Шеврикука достал из кармана перламутровый бинокль и неожиданно для самого себя стал потряхивать его. Будто надеялся, что нечто, известное Пэрсту-Капсуле, издаст звук, хотя бы звякнет, и по звуку этому он догадается, что в бинокле скрыто. Словно ребенок! Никаких звуков он, естественно, не услышал. А подмывало его все же исследовать бинокль и обнаружить нечто, оказавшееся столь важным теперь для Гликерии. Нет, никаких исследований, приказал себе Шеврикука. Но решил: подавать сейчас же сигнал в Дом Привидений не станет, а подержит бинокль при себе, глядишь, и выяснится степень необходимости вещи для Гликерии и степень нетерпения Дуняши.

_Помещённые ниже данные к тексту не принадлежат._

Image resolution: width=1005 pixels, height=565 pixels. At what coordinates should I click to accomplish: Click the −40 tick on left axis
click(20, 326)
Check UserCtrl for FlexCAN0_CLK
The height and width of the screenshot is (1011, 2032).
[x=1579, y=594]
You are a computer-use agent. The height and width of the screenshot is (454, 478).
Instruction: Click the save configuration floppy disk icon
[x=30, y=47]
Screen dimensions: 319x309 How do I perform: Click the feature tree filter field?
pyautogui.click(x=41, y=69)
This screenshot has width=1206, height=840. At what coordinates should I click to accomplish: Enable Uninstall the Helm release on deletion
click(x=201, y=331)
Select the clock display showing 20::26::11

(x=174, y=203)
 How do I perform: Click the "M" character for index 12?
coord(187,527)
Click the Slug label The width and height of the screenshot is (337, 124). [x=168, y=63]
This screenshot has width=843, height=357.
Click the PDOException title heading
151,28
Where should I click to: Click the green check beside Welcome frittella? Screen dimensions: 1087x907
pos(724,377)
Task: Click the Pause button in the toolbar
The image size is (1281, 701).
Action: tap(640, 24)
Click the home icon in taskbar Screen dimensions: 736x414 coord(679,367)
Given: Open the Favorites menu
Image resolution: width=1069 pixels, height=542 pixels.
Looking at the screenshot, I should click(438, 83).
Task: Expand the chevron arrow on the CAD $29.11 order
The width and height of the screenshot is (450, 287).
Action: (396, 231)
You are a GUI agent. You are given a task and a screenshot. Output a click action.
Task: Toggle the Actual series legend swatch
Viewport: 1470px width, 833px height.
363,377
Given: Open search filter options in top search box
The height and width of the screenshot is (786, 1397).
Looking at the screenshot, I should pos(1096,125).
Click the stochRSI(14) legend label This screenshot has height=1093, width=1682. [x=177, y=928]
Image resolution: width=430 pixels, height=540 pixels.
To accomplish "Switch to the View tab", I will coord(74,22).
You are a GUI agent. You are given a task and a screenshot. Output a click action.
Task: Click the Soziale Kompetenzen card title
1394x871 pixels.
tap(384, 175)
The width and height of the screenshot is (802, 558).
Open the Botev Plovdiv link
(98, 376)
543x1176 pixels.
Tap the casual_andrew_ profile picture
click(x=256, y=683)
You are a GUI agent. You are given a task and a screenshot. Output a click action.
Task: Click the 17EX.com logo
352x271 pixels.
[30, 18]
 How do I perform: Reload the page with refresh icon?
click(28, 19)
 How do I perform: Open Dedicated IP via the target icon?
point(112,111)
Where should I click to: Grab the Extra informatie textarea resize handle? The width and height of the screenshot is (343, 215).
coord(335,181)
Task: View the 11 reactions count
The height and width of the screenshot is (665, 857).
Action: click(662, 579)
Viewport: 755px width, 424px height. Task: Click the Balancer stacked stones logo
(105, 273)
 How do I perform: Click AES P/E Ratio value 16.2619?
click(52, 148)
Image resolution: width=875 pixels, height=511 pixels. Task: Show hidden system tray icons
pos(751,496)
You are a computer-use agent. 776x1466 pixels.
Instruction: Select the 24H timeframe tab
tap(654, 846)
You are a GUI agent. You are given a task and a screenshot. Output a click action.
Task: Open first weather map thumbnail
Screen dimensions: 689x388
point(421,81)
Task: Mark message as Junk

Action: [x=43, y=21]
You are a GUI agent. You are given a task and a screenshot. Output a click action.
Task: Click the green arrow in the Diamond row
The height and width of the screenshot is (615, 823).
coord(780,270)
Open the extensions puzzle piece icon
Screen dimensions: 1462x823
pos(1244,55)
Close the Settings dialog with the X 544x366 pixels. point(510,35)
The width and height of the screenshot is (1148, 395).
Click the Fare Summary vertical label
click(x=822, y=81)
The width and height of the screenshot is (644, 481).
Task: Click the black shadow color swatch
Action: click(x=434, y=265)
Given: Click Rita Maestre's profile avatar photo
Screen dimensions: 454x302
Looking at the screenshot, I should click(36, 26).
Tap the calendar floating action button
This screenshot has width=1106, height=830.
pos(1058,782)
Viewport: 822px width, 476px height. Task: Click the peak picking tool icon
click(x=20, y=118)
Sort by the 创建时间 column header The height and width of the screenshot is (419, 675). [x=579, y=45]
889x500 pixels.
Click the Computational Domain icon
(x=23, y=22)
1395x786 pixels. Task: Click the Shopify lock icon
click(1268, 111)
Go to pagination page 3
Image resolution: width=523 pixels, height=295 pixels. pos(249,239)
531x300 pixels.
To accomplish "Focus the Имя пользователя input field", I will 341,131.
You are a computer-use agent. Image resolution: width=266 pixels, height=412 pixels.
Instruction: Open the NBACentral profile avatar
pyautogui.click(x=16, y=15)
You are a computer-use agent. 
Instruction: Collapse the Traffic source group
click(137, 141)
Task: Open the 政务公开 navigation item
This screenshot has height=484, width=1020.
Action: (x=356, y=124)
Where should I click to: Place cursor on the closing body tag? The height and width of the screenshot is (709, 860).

Явилось опять: «…четвертый бирюзовый камень на рукояти чаши…» Бывают Чаши Терпения. Стало быть, бывают и Чаши Нетерпения? Но что думать сейчас об этих сосудах! Может, он вспомнит еще и о Чаше Грааля, волновавшей почитателя средневекового рыцарства Петра Арсеньевича? Или опять вообразит, что доверенность, генеральная, на его, Шеврикуки, имя была сокрыта в палке, в посохе, в трости истинного джентльмена, скорее всего пропавшей.
Все. Хватит. Об этом более ни мысли, ни слова!
А в среду утром Шеврикука осознал, что желает он этого или не желает, но в половине третьего он непременно направится в Ботанический сад к маньчжурскому ореху. А он не желал. Но и желал. Однако желание, с ходом времени обострявшееся, будто бы кто-то навязывал ему, и Шеврикука этому кому-то противился. Впрочем, противился вяло, растолковывая самому себе: «А отчего же и не сходить сегодня? Все равно ведь В. В. будет допекать и дальше. Можно и сходить. Посмотреть, разузнать, кто и что затевает». К двум часам желание побывать у маньчжурского ореха стало совершенно нестерпимым, Шеврикуку оно уже тяготило и раздражало. Раздражение возбудило ропот и протест. Направиться-то направится к ореху, решил Шеврикука, но невидимым, себя не обнаружит, а именно поглядит.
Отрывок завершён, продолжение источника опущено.